▶ [Exercise requirements] All lines in the entries below that hold "agent" make up the answer.

▶ [Stored data]
● ● ● ●

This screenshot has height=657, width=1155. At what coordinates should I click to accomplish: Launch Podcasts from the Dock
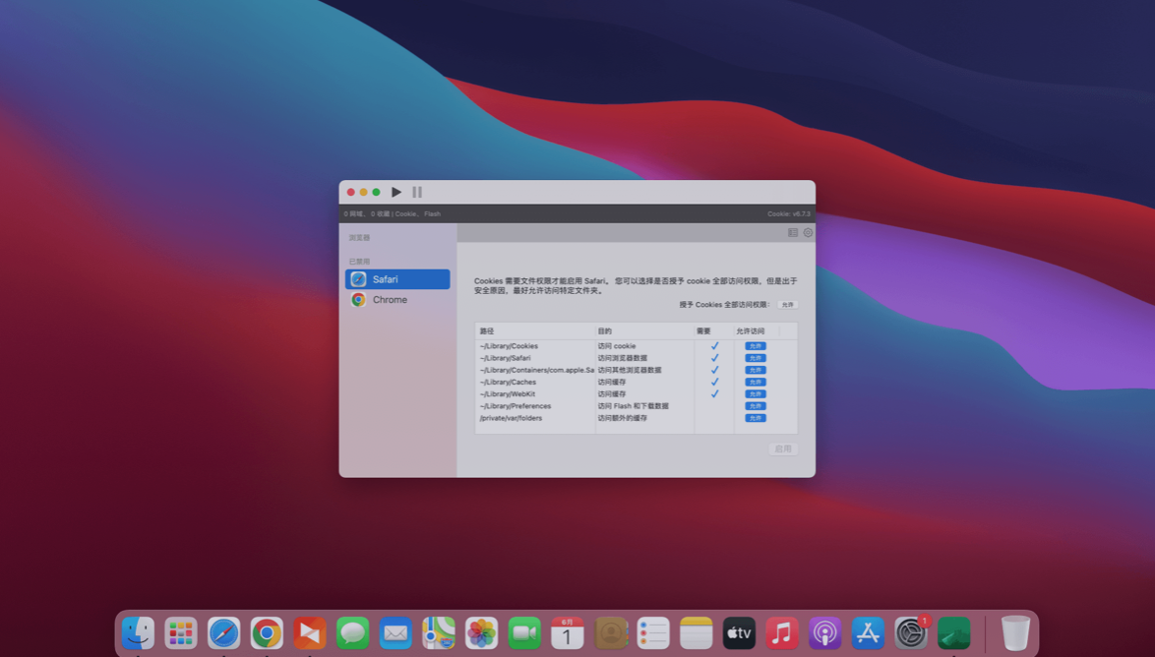click(824, 632)
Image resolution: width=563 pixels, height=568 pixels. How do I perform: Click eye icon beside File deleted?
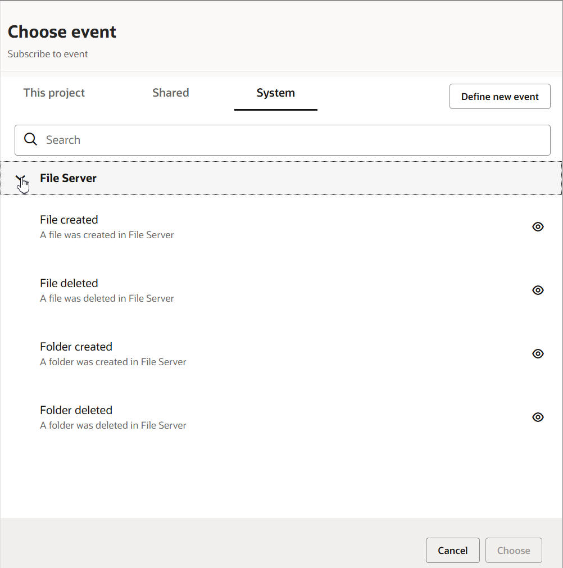(x=538, y=290)
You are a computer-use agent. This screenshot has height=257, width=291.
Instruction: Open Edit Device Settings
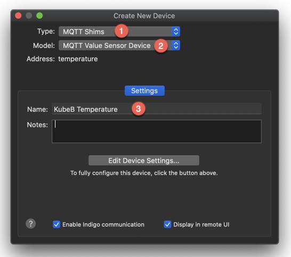tap(144, 161)
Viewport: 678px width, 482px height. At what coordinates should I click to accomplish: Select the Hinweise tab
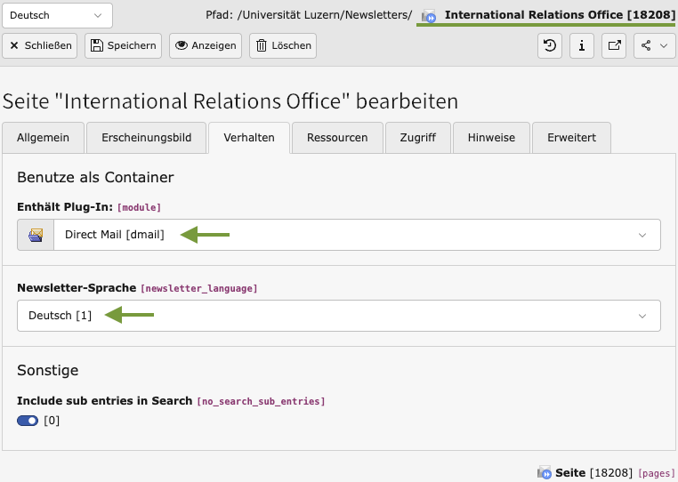(491, 138)
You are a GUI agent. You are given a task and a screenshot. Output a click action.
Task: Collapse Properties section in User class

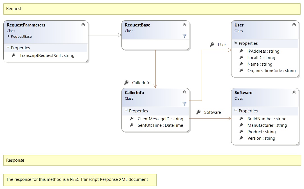[x=236, y=43]
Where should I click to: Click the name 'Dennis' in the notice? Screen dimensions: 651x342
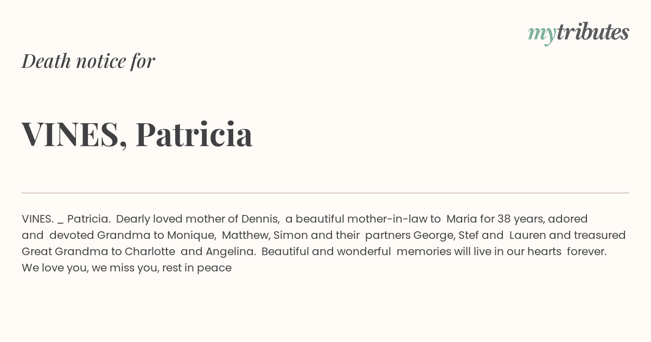(x=260, y=219)
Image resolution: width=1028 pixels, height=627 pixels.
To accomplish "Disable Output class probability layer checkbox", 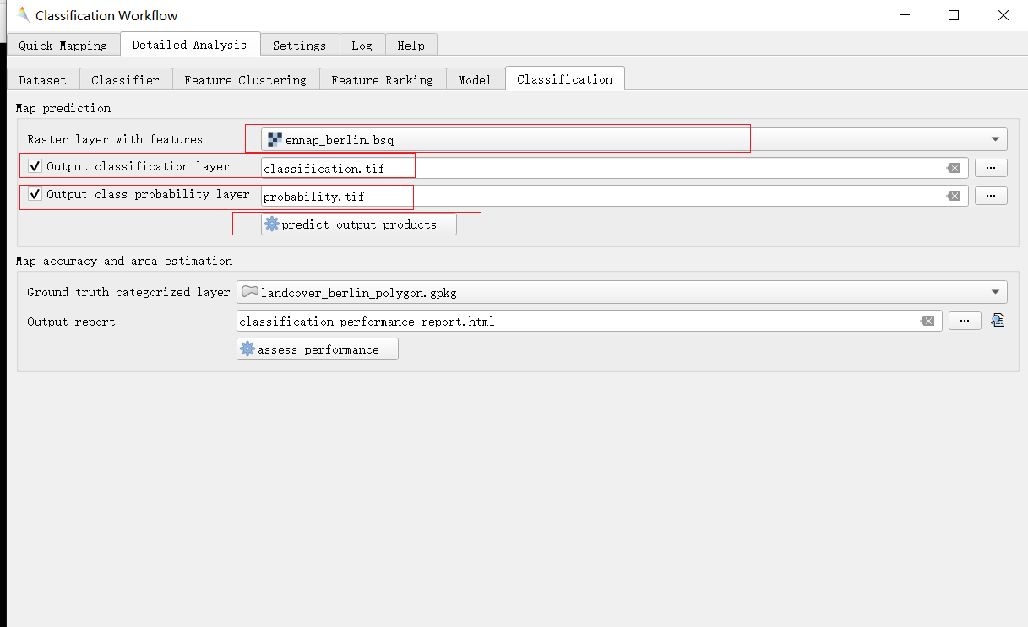I will 35,194.
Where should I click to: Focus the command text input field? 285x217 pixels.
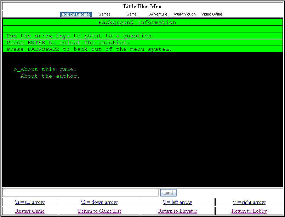click(x=81, y=193)
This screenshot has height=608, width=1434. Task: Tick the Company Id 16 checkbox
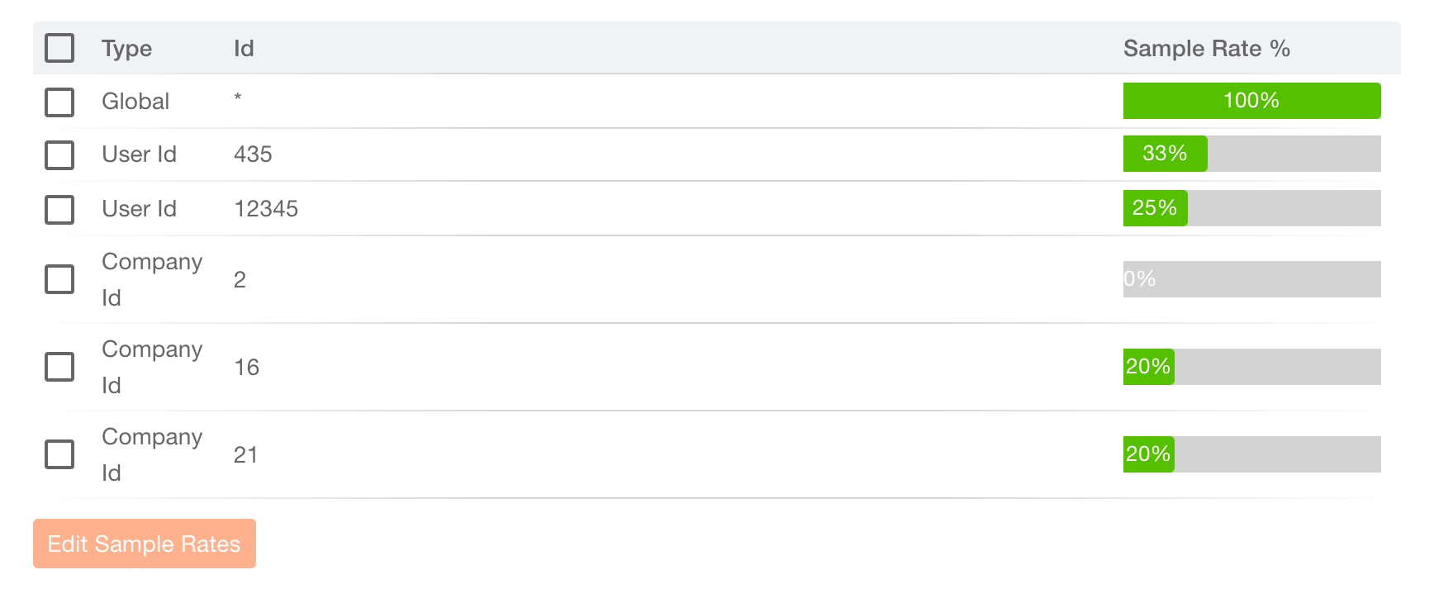(59, 367)
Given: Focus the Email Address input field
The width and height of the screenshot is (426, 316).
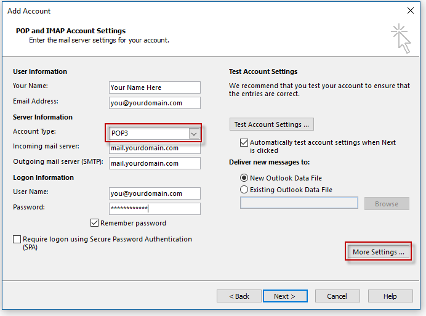Looking at the screenshot, I should (155, 103).
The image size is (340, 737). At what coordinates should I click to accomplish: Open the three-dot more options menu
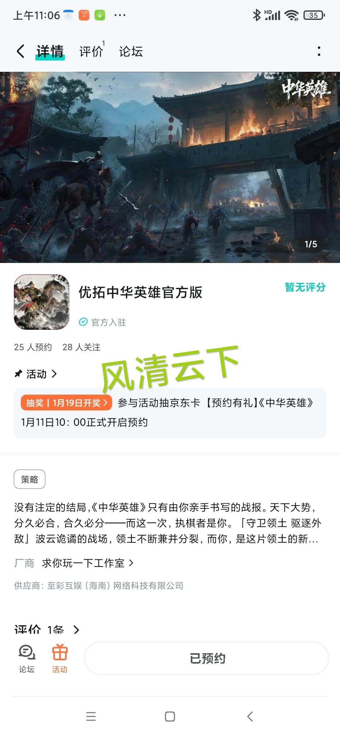319,51
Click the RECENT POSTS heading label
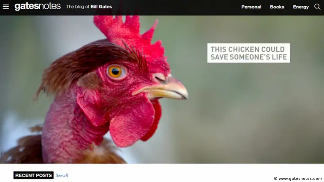The width and height of the screenshot is (324, 182). pyautogui.click(x=33, y=175)

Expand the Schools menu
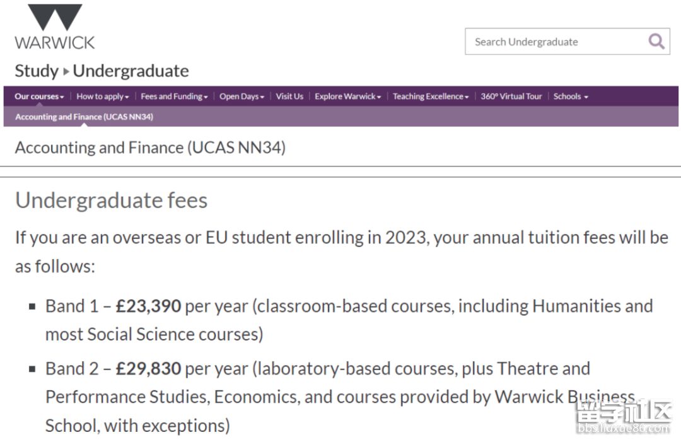(570, 96)
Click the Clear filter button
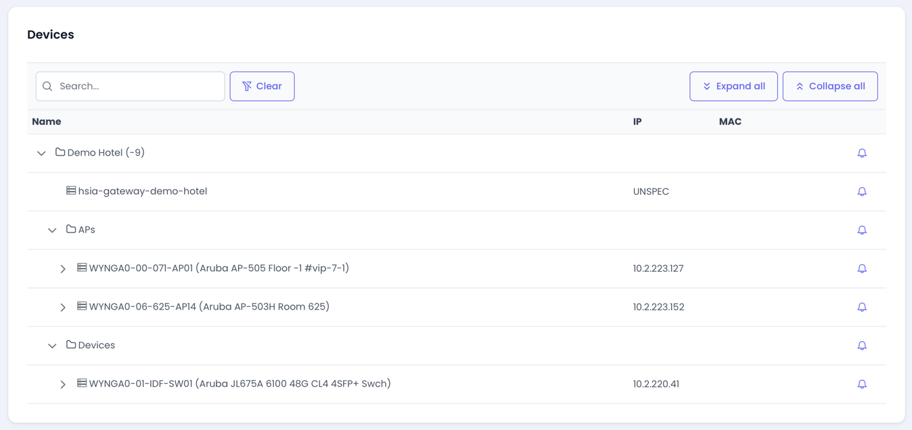 pos(262,87)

● ● ● ●

▶ [Solution to this exercise]
You are a computer-use agent. This screenshot has height=257, width=291.
You are a GUI agent. You are given a task and a screenshot. Output a click action.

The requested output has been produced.